Ndinokudai Mweya, which premiered last March, also features the talents of Canada-based bassist Enock Piroro, who once played for Oliver Mtukudzi’s Black Spirits band.
“The reason is I enjoy Katekwe and Afro-jazz music and I roped in people who I believed understood the sound better and I was happy with both Enock and Trust. My music is for the mature although I am young,” he said.
Wenyasha was raised in Rusape where he lived with grandmother Gogo Prisca Chingono.
As a young boy, he used to play drums at Anglican Church although his grandmother discouraged him from focusing on music.
Time and again, he would defy his grandmother’s calls and would sneak out to go and play music.
While he was good in school, Wenyasha strongly believed in pursuing a career in music although that came with discouragement from those he sought advice.
In 2007, Wenyasha recorded his first single titled Raramo, which he took to Ngaavongwe Records, at the time one of the biggest recording companies.
Sadly, Wenyasha was turned down after he was told that his sound was not marketable.
“I was heartbroken and I almost quit music but something inside me told me to never stop. For me it was about God’s calling and that kept me going I knew God had a purpose for me,” he said.
Still in 2007, he joined the A Academy, a talent scouting and singing competition which was screened on ZBC TV and, again, he was turned down.

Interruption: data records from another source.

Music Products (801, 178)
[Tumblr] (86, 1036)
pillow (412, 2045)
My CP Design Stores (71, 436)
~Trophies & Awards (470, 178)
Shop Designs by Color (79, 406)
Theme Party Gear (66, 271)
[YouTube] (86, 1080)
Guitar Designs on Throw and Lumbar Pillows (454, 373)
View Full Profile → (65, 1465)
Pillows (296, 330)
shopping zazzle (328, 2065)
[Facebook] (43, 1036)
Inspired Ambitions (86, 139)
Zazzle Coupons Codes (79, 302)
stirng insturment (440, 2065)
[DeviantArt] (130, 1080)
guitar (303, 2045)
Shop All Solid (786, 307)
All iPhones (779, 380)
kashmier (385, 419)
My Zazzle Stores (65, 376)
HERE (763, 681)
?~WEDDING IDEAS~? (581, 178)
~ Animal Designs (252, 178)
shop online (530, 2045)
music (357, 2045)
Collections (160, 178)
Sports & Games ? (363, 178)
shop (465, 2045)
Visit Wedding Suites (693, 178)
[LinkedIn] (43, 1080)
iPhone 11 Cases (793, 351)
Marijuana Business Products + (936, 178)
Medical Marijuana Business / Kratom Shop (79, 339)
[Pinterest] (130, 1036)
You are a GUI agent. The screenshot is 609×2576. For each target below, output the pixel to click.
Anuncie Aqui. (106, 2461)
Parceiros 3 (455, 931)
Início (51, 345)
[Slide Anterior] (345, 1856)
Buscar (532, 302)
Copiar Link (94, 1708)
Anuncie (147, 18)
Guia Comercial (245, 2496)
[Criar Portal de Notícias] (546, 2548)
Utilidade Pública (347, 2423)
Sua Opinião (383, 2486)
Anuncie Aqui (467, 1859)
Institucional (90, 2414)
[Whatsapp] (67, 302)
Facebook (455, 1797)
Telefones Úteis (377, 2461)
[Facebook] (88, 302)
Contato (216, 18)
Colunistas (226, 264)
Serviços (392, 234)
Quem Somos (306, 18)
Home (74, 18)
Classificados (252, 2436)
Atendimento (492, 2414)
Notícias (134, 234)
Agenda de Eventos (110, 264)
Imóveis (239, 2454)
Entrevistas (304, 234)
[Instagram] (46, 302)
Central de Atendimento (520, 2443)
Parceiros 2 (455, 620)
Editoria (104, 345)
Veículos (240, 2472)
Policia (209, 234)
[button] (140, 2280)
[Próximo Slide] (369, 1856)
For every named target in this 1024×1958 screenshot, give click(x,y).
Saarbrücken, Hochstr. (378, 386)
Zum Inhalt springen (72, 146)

His big break came in 2015 when he featured South African-based star Takesure Zamar on a track called Musadzokere Shure. A follow up came in 2016 titled Mbiri Kuna Jesu and another single in 2017 titled Ziso Ramwari.
In 2018, he released a live DVD, Test Of Glory, which again featured a host of other popular musicians, including the likes of Janet Manyowa.
Wenyasha says his major goal now is to diversify his discography.
“I want to release music in other languages like isiNdebele, KiSwahili, Lingala and others. This is because music should speak to a wider audience,” he said in an interview.
In the not so distant future, he wants to continue releasing singles and videos since visuals are more appealing on digital platforms.